Und das bezog sich auf alle Kompositionen, so unterschiedlich sie auch waren. Beginnend in Stolpe mit Mendelssohns glücklichem Wurf des so kantablen wie energisch bis verspielt sprudelnden Es-Dur-Quartetts op. 12 und Beethovens op. 132 (a-Moll-Quartett) als einem der gedankenreichsten und gestalterisch anspruchsvollsten Werke seiner Spätzeit. In Ulrichshusen ging es dann weiter mit dem Es-Dur Quartett Fanny Hensels, der Schwester Felix Mendelssohn Bartholdys. Und das mit einem erst spät entdeckten, unbedingt lohnenden Werk mit garantiertem AHA-Effekt. Danach zu Erwin Schulhoffs einfallsreichen, musikantisch mitreißenden und musiksprachlich höchst originell wichtige Zeitströmungen der frühen Zwanziger einbeziehenden  „Fünf Stücken für Streichquartett“ (1923). Nichts weniger denn grandios geriet die Aufführung von György Ligetis noch im sozialistischen Ungarn (für die Schublade) geschriebenes 1. Streichquartett („Métamorphoses nocturnes“, 1953/54).
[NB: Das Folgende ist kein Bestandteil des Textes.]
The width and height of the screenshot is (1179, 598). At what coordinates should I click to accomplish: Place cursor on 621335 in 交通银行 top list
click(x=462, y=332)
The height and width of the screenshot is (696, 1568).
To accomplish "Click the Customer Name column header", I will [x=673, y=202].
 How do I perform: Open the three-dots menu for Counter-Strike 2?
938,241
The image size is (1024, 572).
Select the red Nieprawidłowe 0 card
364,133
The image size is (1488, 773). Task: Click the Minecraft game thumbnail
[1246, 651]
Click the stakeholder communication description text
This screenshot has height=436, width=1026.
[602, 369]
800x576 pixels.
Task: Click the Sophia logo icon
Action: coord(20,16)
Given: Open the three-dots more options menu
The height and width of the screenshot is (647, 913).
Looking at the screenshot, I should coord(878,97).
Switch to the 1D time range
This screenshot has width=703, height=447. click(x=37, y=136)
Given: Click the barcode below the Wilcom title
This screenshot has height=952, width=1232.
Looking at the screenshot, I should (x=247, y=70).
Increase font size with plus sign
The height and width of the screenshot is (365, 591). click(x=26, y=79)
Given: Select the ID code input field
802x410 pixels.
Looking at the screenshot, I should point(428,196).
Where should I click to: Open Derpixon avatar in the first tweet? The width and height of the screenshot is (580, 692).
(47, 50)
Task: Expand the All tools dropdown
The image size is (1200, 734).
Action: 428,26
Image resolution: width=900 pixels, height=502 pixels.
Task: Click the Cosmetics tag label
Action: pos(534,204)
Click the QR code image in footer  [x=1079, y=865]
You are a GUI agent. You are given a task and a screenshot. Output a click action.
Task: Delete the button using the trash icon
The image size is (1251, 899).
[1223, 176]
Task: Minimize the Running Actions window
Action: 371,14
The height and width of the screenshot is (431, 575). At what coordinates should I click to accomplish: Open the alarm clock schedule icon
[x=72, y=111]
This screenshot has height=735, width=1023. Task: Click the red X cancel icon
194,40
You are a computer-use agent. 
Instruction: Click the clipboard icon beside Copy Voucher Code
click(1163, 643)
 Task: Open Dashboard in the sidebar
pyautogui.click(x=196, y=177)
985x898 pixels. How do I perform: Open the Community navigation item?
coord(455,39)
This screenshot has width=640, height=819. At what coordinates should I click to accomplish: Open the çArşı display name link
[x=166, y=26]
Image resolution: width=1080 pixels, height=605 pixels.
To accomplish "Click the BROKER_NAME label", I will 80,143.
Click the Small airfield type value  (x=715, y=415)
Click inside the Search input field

Einsätzig, von  20 Minuten Dauer und in bewusster Bartok-Tradition „weder tonal noch radikal atonal“ (Ligeti), besitzt das Werk alle Merkmale stärkster, moderner Ausdruckskunst. Ein buchstäblich mitreißendes Erlebnis! Und dann Schubert: himmlische Klänge, himmlische Längen mit dem a-Moll-Quartett (op. 29 D 804 „Rosamunde“) und dem Streichquintett C-Dur (op. posth. 163 D 956) – hier mit dem Ausnahme-Musiker Eckart Runge als 2. Cellisten. Da war dann nur noch Bewunderung für eine schon mal fassungslos machende Musik bei den Festspielen Mecklenburg-Vorpommern, die keinerlei beschreibendes Wort mehr braucht Und für eine Darbietung von geradezu schmerzlicher Eindringlichkeit und stärkster Nachhaltigkeit.